На всякий случай, если кто-нибудь – тот же Шигона – всё же осмелится заглянуть, проверить, я поднялся с пола, подошёл к аналою и опустился на колени прямо на холодные каменные плиты. Низкая, обитая вытертым бархатом подставка для коленопреклонения стояла рядом, но я сознательно не воспользовался ей. Ледяной холод, проникавший сквозь тонкую ткань исподнего, помогал сосредоточиться, не давал мыслям расплыться в вязкой, жалеющей себя тоске. Он был якорем, железным и безжалостным, державшим меня в реальности.

Итак. Я – Иван Четвертый. Мне семь полных лет. Мать умерла, и я уверен, что от яда. Впереди – долгие, унизительные годы боярского правления, регентства. Нескончаемая, кровавая грызня кланов за власть, за казну, за лоскуты земель и, в конечном итоге, за моё тщедушное, ничего не значащее тело. Страх. Одиночество. Голод. И унижение, унижение без конца.

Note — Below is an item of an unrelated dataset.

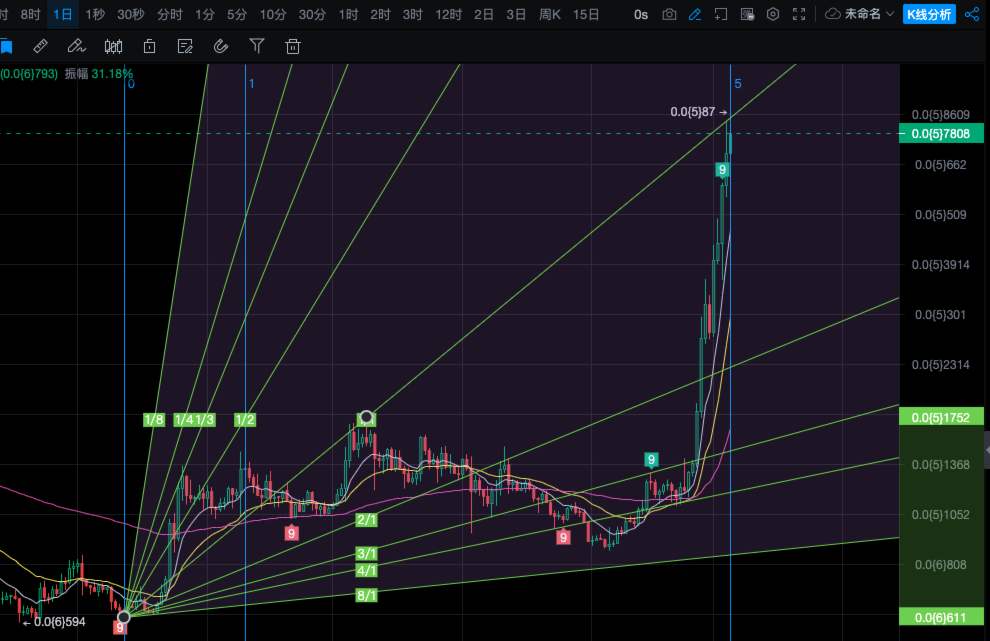Open the 0s countdown selector
990x641 pixels.
(641, 15)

Я помнил, как это было. Не из воспоминаний этого напуганного ребёнка – те были смутными, обрывочными, как картинки в разбитом калейдоскопе, полные детских, не до конца понятых эмоций. Я помнил из истории. Из сухих, бесстрастных строк монографий и диссертаций, прочитанных в другой, невообразимо далекой жизни.

После смерти Елены Глинской власть, как падающее из мёртвых рук знамя, перехватили бояре, которые были оттеснены от кормушки их противниками. Шуйские, Бельские, мои собственные дяди по матери, Глинские. Они дрались за неё с яростью голодных псов, брошенных на одну кость, совершенно не обращая внимания на малолетнего государя. На глазах Ивана убьют его любимца, боярина Воронцова, и будут волочь его тело по полу. Именно так, обиженные после смерти Василия Третьего, опекуны будут беззастенчиво делить казну, земли, должности. Иван был государём только на бумаге, в пышных, ничего не стоящих титулах. На деле – пешкой, игрушкой, заложником в собственном доме.

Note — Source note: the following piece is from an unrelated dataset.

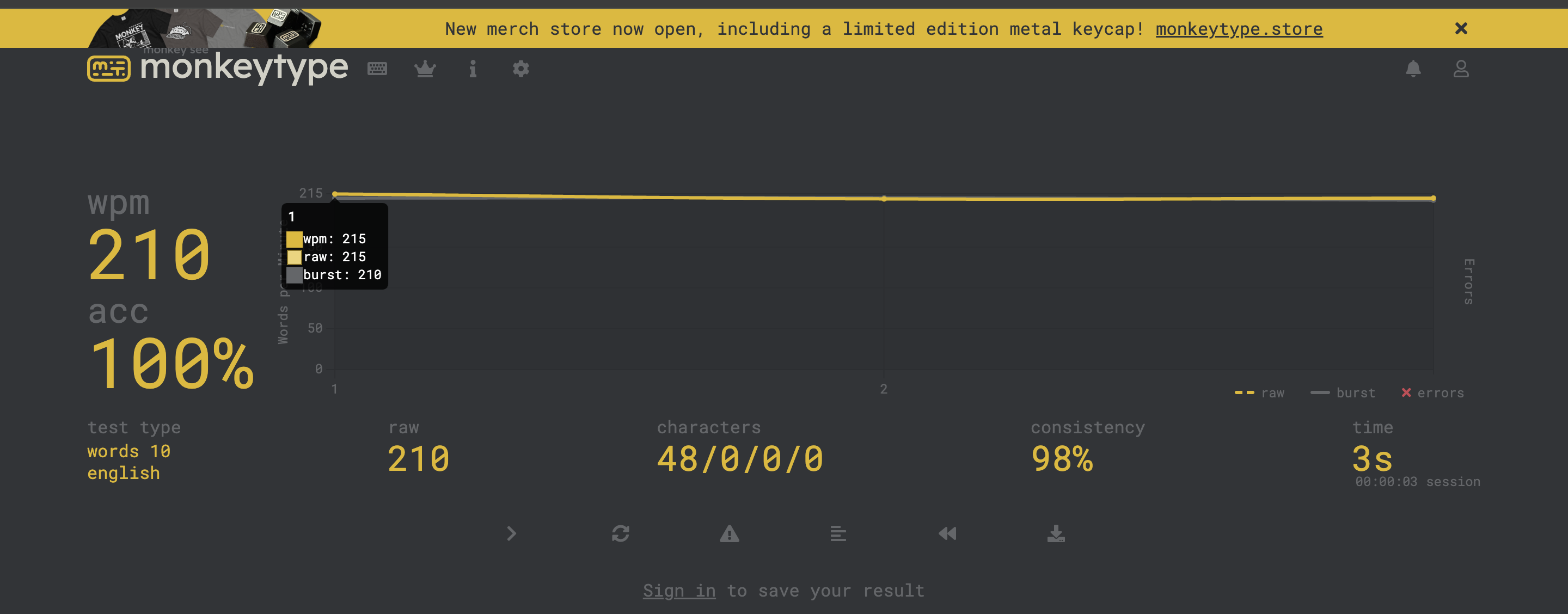Click the merch t-shirts banner image

pyautogui.click(x=205, y=28)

Это детство сломало его. Оно выжгло в его душе всё, что было живым, детским, доверчивым, и оставило на этом месте уродливый, вечно гноящийся рубец. Превратило в параноика, в человека, что не доверял никому и никогда, что видел врагов в каждом боярине, в каждом шорохе, что решал любые проблемы казнями, пытками и террором, ибо другим способам его просто никто не обучил.

Но я не тот ребёнок. Я не тот Иван. Я знаю, что произойдёт. Я могу подготовиться. Могу найти союзников там, где он видел лишь врагов, могу выстроить защиту, могу изменить ход событий, пустить реку истории по новому, своему руслу. Или я чудовищно переоцениваю себя? Сотни прожитых жизней не делают меня всемогущим богом, но теперь я умею приспосабливаться, выживать, играть роли. Здесь я всего лишь ребёнок, значит нужно играть ребёнка.

А как мне продвигать свои дела, как выстраивать свою партию, если всякого, кого я решусь приблизить, немедленно уничтожат? Любой человек, не принадлежащий к главенствующему в Боярской думе роду – Шуйским или Бельским – обречён. Его сотрут в порошок, обвинят во всех смертных грехах, отравят или просто зарежут в тёмном переходе, как собаку. Эти ястребы, что сейчас делят власть, не потерпят рядом со мной никого, кто мог бы стать моими глазами и ушами. Им нужен не государь, а безвольная кукла на троне, одинокая и запуганная.

Да и существуют ли вообще вокруг меня люди, с которыми можно иметь дела? Кто-то, кто не является ничтожным подхалимом, алчным глупцом или шпионом одного из боярских кланов? Вокруг меня – пустыня, населённая призраками и хищниками. Мне нужны не просто слуги, а соратники, но где их искать в этом серпентарии?

Кому я могу доверять?

Иван Юрьевич Шигона-Поджогин? Он мой дядька и изначально был человеком моего отца. Но отец мёртв. Кому он предан теперь? Мне, этому испуганному мальчику, в котором он только что увидел нечто чужое и пугающее? Памяти Василия Третьего? Своему клану, боярской верхушке как классу? Его верность – пока лишь предположение.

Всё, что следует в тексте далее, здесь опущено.